# PROBLEMS AND TASKS
- a) Say whether each statement agrees with the Russian steel outlook below, answering yes or no and quoting the words of the text that decide it. (i) Russian producers idled capacity to cut output. (ii) Russian steel production is expected to fall by 8% year on year. (iii) Russian demand is expected to return to pre-pandemic levels during 2021.
- b) Pick up the Russian steel outlook below after its last sentence and continue it.

# PAGE EXTRACT

LONDON, July 8, 2020 /PRNewswire/ -- Russia is among the biggest steel exporters in the world, delivering to a wide range of destinations. However, steel demand in all regions diminished as the world was hit by COVID-19 and most steel producers globally have struggled. Unlike steelmakers in other regions, Russian producers did not idle capacity but extended maintenances and lowered capacity utilisation in order to reduce output. Going forward, however, they will have to decide whether to take more decisive measures to keep production restricted, dependant on their ability to leverage their cost competitive advantages and the growth opportunities that export markets present.
Given that domestic steel demand is expected to remain weak in 2020, we believe that Russian mills will increase exports due to their low-cost advantages. There will be stronger exports to the EU, with expanded quota volumes, and to Southeast Asia, where demand is expected to recover faster than in other regions. This will not be enough, however, to sustain 2019 output levels and production in Russia will decline by 8% y/y.
Even during 2021, Russian demand is not expected to recover to pre-pandemic levels and output will be dependent on export demand. There is a risk of lower exports to the EU ultimately, due to the possible introduction of carbon border tariffs that could, feasibly, be introduced during the year. Sales to Southeast Asia, however, will be strong as demand there will be rising fast. As a result, net exports will rise and steel production will return to pre-COVID-19 levels by end-2021.

# SUPPLIED MATERIAL
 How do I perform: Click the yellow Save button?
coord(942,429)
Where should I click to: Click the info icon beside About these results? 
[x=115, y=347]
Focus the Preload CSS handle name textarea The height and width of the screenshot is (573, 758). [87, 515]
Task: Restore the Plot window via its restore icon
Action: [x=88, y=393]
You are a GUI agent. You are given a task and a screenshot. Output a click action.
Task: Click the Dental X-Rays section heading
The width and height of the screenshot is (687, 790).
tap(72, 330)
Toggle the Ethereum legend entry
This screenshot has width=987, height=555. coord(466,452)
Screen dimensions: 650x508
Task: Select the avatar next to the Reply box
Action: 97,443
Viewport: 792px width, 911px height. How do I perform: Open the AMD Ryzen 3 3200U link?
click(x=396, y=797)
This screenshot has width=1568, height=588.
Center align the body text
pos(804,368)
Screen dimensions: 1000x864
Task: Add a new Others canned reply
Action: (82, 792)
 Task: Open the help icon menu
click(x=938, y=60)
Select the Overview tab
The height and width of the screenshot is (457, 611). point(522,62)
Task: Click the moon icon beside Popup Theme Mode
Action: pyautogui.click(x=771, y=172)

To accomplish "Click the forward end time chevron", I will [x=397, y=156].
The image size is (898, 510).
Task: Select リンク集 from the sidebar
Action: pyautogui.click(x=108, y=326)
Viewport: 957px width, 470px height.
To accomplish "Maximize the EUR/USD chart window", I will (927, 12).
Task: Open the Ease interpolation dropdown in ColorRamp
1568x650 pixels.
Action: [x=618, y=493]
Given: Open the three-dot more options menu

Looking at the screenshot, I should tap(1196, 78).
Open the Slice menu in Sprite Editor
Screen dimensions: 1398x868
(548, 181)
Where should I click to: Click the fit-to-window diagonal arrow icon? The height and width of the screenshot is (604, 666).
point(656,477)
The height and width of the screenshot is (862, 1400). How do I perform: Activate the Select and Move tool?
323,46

# EXERCISE RESULTS
- a)
(i) No: "Unlike steelmakers in other regions, Russian producers did not idle capacity but extended maintenances and lowered capacity utilisation in order to reduce output."
(ii) Yes: "production in Russia will decline by 8% y/y."
(iii) No: "Even during 2021, Russian demand is not expected to recover to pre-pandemic levels"

- b)
A strong domestic market premium reduced Russian steel exports in 2019
In 2019, carbon steel exports from Russia reduced by 12% y/y, to 27 Mt, as sales to traditional markets, such as Turkey, North America and the EU, fell sharply. On the other hand, exports to Asia rose by 9%, with Taiwan remaining the main destination and receiving over 3.5 Mt of material.
Total exports were lower for a few reasons. Firstly, domestic demand for finished steel products in Russia increased by almost 10% during the year, while crude steel production remained virtually unchanged due to an already high capacity utilisation. This pulled the domestic market premium higher—for rebar it was $55 /t in 2019 compared with just $5 /t in 2018 and, for HR coil, the premium was $107 /t in 2019 compared with $55 /t a year earlier. With high premiums, producers naturally diverted more material to the domestic market to maximise profits.